Des habitants de Goa à ceux de Cochin, de Trancore à ceux de Ceylan, Xavier ne semble remarquer que leur dénuement matériel et leur désarroi fondamental. Ces populations émeuvent sa charité, mais ne parlent pas à son intelligence. Il ne comprend pas leur religion : pour lui, ce sont des "adorateurs du diable". Il se heurte, par méconnaissance totale, aux pratiques des brahmanes. On lui propose d’aller vers la Malaisie et les Îles Moluques, mais il hésite à s’embarquer et ne prend la décision de partir qu’après une longue retraite. Ravivant la foi des rares communautés chrétiennes, François, labourant les mers, va à leur rencontre. Toujours fidèle à sa méthode, il supplie aussi la métropole de lui envoyer des compagnons pour évangéliser.


Arrivée au Japon

Les dernières années de François, de 1548 à 1552, seront pour lui l’occasion de découvrir la civilisation sino-japonaise fortement influencée par le bouddhisme. En 1548, Anjiro et deux autres Japonais sont solennellement baptisés à Goa. De son propre chef, quelque peu déçu de l’expérience indienne, et attiré par la haute civilisation chinoise, François décide de partir pour le Japon avec l’intention de lui présenter la foi au Christ. L’accueil des Japonais est mitigé, souvent bienveillant. François admire en eux le très haut niveau d’instruction, l’intérêt pour la science, l’amour de la vérité. Pourtant, malgré le bon vouloir de ce cher Antijo et de sa famille, nombreuses seront les incompréhensions.
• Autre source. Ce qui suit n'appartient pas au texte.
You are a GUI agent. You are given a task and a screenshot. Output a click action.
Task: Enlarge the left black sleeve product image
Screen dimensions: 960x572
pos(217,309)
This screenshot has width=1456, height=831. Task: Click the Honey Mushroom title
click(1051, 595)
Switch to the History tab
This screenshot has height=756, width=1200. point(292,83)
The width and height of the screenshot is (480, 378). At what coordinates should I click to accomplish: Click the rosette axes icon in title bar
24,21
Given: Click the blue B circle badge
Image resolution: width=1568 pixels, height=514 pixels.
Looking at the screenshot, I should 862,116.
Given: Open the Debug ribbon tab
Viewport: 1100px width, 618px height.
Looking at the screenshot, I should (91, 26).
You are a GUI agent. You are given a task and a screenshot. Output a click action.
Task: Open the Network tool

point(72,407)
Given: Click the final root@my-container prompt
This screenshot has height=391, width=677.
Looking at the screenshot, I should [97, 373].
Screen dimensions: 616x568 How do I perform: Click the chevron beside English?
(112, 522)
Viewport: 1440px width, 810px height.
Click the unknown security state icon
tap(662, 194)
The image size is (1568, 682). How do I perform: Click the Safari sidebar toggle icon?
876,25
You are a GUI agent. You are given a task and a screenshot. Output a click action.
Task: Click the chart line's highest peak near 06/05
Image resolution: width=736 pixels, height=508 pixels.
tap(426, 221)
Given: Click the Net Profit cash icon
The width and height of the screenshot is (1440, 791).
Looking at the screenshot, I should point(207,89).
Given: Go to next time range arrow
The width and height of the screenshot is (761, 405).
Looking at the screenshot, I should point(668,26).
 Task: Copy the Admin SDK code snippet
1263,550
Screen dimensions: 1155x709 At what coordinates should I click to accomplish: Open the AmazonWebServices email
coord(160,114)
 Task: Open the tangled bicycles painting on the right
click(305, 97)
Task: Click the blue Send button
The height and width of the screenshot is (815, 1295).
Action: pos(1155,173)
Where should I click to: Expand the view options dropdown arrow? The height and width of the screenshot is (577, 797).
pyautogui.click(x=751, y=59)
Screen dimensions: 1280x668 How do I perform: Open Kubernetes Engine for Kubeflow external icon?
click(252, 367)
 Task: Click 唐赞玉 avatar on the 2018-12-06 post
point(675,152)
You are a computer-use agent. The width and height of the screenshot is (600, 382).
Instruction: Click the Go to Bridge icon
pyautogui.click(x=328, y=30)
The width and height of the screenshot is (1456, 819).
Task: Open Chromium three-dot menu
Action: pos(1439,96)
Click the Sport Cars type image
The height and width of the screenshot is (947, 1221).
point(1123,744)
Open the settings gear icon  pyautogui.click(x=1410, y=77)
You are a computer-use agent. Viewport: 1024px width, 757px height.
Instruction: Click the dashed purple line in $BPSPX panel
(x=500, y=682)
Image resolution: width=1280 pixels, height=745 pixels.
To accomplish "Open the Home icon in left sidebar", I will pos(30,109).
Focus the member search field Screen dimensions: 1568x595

Avec les deux compagnons jésuites qui l’accompagnent, François commence par apprendre le japonais. Armés de quelques rudiments de cette langue, ils rédigent un traité de la foi chrétienne qui leur sert d’introduction dans les nombreuses discussions qu’ils entendent avoir avec les moines bouddhistes et les notables féodaux de ce pays où le message chrétien était apporté pour la première fois. Les baptêmes ne seront pas nombreux, pas plus de sept cents. Cependant, un embryon de communauté chrétienne se forme autour d’un petit seigneur local ; communauté suffisamment fervente pour que la lumière de la foi survive aux persécutions contre les chrétiens.


Il part ensuite pour Shanghuan, aux portes de la Chine, et meurt loin de tous, sans autre assistance que celle du fidèle Antoine, un Chinois converti, ne sachant même plus parler sa langue d’origine, et d’un contrebandier portugais, Jacques Vaz.
Au cours de ces quatre dernières années, François ne fait que pressentir la nécessité de l’acculturation pour manifester l’universalité du message évangélique. Cette voie sera reprise quelques années plus tard par les successeurs jésuites de François-Xavier.